* [PASSAGE]:
╔══

Last Friday, we in Maine, and many, many others around the world were treated to a spectacular, and rare, night sky event. The Aurora Borealis (or Aurora Australis for our…more southerly…friends of camp) was vivid and stunning. The breadth of the display, from horizon to horizon here in Maine, the variety of colors, and the brightness were the definition of awe-inspiring.
I hope, at some point, to have a similar event happen during the summer. That would be so cool.
But every summer, even without auroras, we share moments of collective awe and wonder at camp. I’ve been lucky enough over my summers to have been present when a camper witnessed their first shooting star. I’ve watched countless full moon rises over the lake, pointed out the international space station, and been lucky enough to watch Mars, outrageously big and bright in the dark Maine sky, rise like a second, red, moon over Stanley Pond with a group of Cottage campers. We’ve gazed at the Milky Way as campers converse quietly and contemplate the same questions as generations of kids before, sometimes reverentially, sometimes comedically. We’ve seen vivid rainbows erupt after a summer storm, pointing to a treasure that is oh so close at hand.
These experiences are timeless (well, maybe with the exception of the ISS), and yet seem almost entirely novel to a large percentage of campers. The reasons why many of them have never seen a shooting star, or realized the scope of the Milky Way, are obvious and distressing. While light pollution is a big factor, a bigger one is the loss of opportunities to be outdoors, at night, away from screens.
There is a cost to this lost opportunity. Beyond the prosaic – “there is the rising moon, therefore there is east”, or “it just rained, and the angle of the sun is low, therefore if I stand with the sun to my back, I will see a rainbow” – there is a mental and social health effect from moments of awe.
It seems that awe, or wonder as it’s also referred to, has a couple of profound impacts. The first is that awe can help quiet negative thinking. Rumination, negative thinking, or negative self-talk can have negative impacts on mood and lead to anxiety and depression. Awe interrupts, or turns down the intensity on these “trains of thought”. Awe, it seems, leads to a sense of calm.
Natural, shared moments of awe, like the recent aurora, or the sight of a shooting star on the clear Maine night, have another positive effect. Because they are shared, they create a moment of commonality. In that moment, you know exactly what another person experienced, and even better, how they felt.
It feels, in 2024, like we need both of these effects more than ever before. Surveys reveal that depression, anxiety, and other mental health disorders that are often associated with rumination are at unprecedented levels, especially among teens. Shared experiences are increasingly rare, as algorithmically driven apps curate individual cultures for individuals, and as the attention economy and the loss of a play-based childhood fragment everyone down into a simple marketing opportunity. Having an authentic moment of “did you see that?”, especially one that required some waiting or work, and that could not be experienced via a screen, is invaluable.
The good news is that researchers who have studied awe believe that one can practice feeling awe, and can certainly stack the deck in favor of experiences that might lead to it. We would never call it that at camp – we’re just star gazing. But secretly, we’re hoping for that moment, that sudden streak of color from overhead to the horizon. Because we know if we can create an opportunity for a camper to experience that feeling of awe, they will relish it. And seek it out again. And hopefully learn, that with a little planning, and a little luck, and some patience, a moon rise over a perfectly still lake, a vibrant rainbow against a backdrop of storm clouds, or if you’re really lucky, an aurora is just a matter of waiting and watching.
We’re looking forward to many moments of awe and wonder at MTC this summer. We look forward to sharing them with your camper, because the only thing better than a sense of wonder, a moment of awe, is when it is shared with someone else.

╚══

* [EXERCISE 1]: According to the passage, what is a bigger factor than light pollution in why many campers have never seen a shooting star?
* [EXERCISE 2]: Turn the paragraph of the passage that begins "It seems that awe" into a short bulleted list that keeps its main facts.
* [EXERCISE 3]: Return, word for word, the part of the passage that opens with the words containing "Last Friday, we" and closes with "be so cool.".
Answer from the passage alone.

* [INFORMATION]:
╔══

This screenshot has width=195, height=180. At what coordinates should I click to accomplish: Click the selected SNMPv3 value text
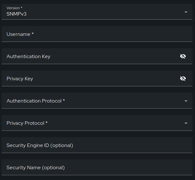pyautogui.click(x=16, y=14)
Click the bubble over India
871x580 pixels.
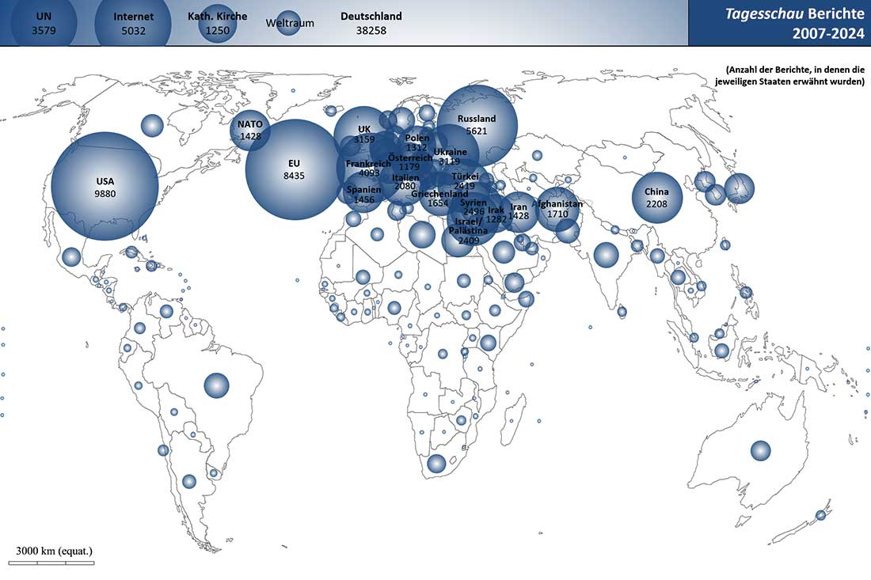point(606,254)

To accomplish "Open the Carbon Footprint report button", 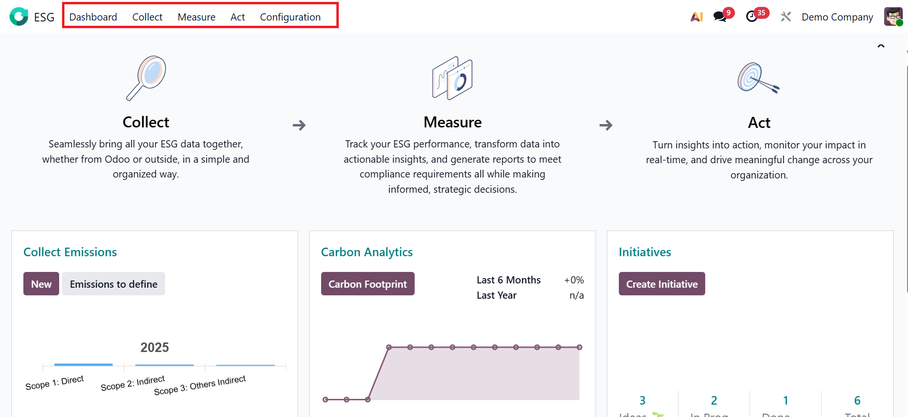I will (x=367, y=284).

╚══
╔══

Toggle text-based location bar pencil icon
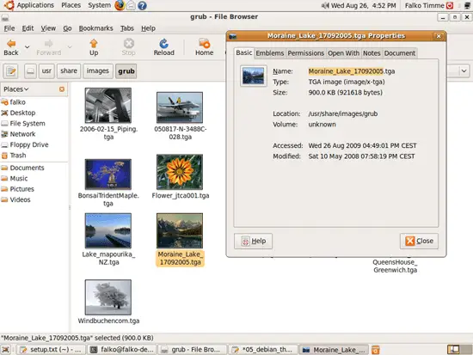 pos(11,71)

╚══

* [ANSWER 1]: The loss of opportunities to be outdoors, at night, away from screens.

* [ANSWER 2]:
- Awe, also called wonder, has a couple of profound impacts.
- First, awe can help quiet negative thinking.
- Rumination, negative thinking, and negative self-talk can hurt mood and lead to anxiety and depression.
- Awe interrupts these "trains of thought" or turns down their intensity.
- Awe seems to lead to a sense of calm.

* [ANSWER 3]:
Last Friday, we in Maine, and many, many others around the world were treated to a spectacular, and rare, night sky event. The Aurora Borealis (or Aurora Australis for our…more southerly…friends of camp) was vivid and stunning. The breadth of the display, from horizon to horizon here in Maine, the variety of colors, and the brightness were the definition of awe-inspiring.
I hope, at some point, to have a similar event happen during the summer. That would be so cool.